WHAT YOU HAVE TO DO:
Take each line of the records below that contains the string "Pick" and copy it.

EXTRACTED MATERIAL:
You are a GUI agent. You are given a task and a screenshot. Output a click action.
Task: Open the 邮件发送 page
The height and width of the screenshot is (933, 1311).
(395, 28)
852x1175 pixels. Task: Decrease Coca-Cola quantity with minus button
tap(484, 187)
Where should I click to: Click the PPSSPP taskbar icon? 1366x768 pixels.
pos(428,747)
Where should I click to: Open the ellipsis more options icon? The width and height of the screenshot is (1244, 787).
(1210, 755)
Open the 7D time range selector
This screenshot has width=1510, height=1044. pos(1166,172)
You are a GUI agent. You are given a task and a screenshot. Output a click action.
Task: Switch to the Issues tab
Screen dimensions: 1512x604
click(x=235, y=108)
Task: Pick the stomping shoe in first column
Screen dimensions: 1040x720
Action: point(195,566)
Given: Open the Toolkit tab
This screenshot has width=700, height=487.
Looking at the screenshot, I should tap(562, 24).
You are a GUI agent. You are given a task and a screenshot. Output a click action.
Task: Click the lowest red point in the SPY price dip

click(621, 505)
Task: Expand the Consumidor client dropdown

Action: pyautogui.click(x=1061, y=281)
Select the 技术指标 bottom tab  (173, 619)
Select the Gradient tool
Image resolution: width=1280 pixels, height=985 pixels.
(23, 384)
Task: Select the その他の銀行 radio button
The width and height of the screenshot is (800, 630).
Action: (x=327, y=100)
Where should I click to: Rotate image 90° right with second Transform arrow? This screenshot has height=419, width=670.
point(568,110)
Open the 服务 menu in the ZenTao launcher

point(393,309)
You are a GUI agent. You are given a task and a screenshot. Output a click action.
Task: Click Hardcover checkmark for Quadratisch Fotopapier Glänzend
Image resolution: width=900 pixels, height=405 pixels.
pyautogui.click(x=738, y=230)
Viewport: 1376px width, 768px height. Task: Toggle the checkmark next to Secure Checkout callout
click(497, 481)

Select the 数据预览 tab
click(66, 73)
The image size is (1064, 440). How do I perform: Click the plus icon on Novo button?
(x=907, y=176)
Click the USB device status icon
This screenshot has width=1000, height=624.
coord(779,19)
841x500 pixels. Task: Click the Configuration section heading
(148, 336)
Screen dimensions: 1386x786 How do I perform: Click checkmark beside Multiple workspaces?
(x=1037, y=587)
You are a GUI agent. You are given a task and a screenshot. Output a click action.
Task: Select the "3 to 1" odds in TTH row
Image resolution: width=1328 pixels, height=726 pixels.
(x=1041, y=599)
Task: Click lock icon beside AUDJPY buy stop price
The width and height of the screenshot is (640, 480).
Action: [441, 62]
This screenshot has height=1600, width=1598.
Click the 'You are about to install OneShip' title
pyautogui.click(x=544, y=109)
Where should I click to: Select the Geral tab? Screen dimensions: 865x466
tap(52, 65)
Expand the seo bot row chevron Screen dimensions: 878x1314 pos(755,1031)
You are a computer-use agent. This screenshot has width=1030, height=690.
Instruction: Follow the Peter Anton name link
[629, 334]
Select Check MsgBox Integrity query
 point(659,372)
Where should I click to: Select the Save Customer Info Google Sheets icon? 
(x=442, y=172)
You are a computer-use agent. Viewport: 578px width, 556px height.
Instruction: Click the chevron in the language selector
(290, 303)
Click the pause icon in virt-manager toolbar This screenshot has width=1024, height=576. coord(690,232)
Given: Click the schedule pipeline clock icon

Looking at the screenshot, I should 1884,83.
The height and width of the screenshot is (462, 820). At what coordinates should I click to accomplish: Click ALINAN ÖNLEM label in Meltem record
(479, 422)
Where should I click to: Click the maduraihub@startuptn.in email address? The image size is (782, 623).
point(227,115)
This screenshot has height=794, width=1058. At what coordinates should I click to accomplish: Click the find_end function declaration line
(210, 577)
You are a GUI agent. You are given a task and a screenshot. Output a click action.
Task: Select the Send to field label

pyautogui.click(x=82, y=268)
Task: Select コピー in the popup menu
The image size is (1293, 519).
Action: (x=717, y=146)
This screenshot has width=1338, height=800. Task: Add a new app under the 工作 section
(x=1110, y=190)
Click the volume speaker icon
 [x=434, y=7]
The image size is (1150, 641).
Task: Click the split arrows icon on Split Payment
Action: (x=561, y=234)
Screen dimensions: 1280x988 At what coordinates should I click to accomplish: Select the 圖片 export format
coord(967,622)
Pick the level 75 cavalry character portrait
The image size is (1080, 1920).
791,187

ANSWER BOX:
Task: Pick the stomping shoe in first column
Pick the level 75 cavalry character portrait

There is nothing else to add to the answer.